In Bonn wächst die Kritik am Vorgehen Moskaus in der von Rußland abtrünnigen Kaukasus-Republik Tschetschenien. Der CDU- Militärexperte Peter Kurt Würzbach forderte gestern die Bundesrepublik Deutschland und die Europäische Union (EU) auf, endlich "eindeutig Stellung zu beziehen". Ein Land, das innenpolitisches Wohlverhalten mit militärischen Mitteln erzwingen wolle, könne nicht als stabiler Partner betrachtet werden. Der außenpolitische Sprecher der CDU/CSU-Fraktion, Karl Lamers, verlangte von Bundeskanzler Kohl, in seiner Funktion als EU-Ratspräsident Schritte gegen die russische Militärintervention zu unternehmen. "Die Politik der Russen", so Lamers, "schmeckt mir schon lange nicht mehr."
Der stellvertretende Vorsitzende des Auswärtigen Ausschusses, Norbert Gansel (SPD), warf Bonn derweil "Untätigkeit" vor. Bisher jedoch scheinen alle Appelle am sprichwörtlichen Sitzfleisch Kohls zu scheitern: Der Kanzler habe derzeit keine Absicht, mit Jelzin über den russischen Vormarsch in Tschetschenien zu sprechen, sagte Regierungssprecher Dieter Vogel gestern in Bonn. Am Donnerstag hatte Außenminister Kinkel in einem Telefonat mit seinem russischen Kollegen Andrej Kosyrew die "große Besorgnis" Bonns über die zunehmende Zahl von Opfern unter der Zivilbevölkerung zum Ausdruck gebracht und seine Hoffnung auf eine "politische Lösung" erneuert.
Kritik auch aus den Reihen von Menschenrechtsorganisationen: Die Gesellschaft für bedrohte Völker (GfbV) bezeichnete die Bonner Politik in der Kaukasus-Frage als "skandalös und menschenverachtend". Außenminister Kinkel sei "nicht in der Lage, Verständnis für die wehrlosen Opfer des Krieges aufzubringen", meinte Tillmann Zülch. Rupert Neudeck von der Hilfsorganisation Kap Anamur forderte die Bundesregierung auf, endlich "Farbe zu bekennen und Moskau klarzumachen, daß es mit der Freundschaft aus sei, wenn sich nichts ändert".

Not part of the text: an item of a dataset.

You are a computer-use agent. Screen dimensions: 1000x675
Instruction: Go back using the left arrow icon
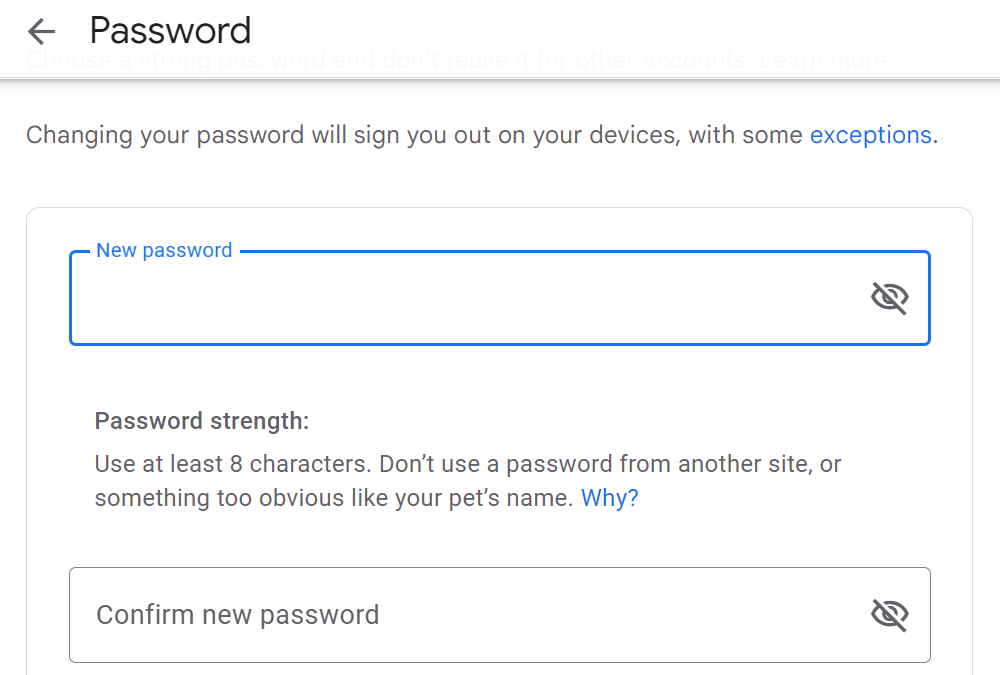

Warum Bonn im Falle Tschetscheniens so zurückhaltend reagiert, weiß der CSU-Landesgruppenchef Michael Glos. Seiner Meinung nach müssen sich die außenpolitischen Bemühungen Deutschlands zwar darauf konzentrieren, die Forderung nach einer friedlichen Beilegung des Konflikts zu unterstützen - ohne jedoch die Stellung Präsident Jelzins zu gefährden. Am Donnerstag hatte auch US-Präsident Bill Clinton erklärt, er sei über die Lage in Tschetschenien "äußerst besorgt", sehe die Abspaltung der Republik aber trotzdem als "innere Angelegenheit" Rußlands an. Tschetschenische Truppen versuchten gestern erneut, den russischen Blockadering um Grosny zu durchbrechen. Wie der Moskauer Regierungssprecher Walentin Sergejew erklärte, wehrten russische Truppen den Angriff ab. Dementiert wurden Berichte, nach denen russische Streitkräfte eine Erdölraffinerie bei Grosny in Brand geschossen hätten.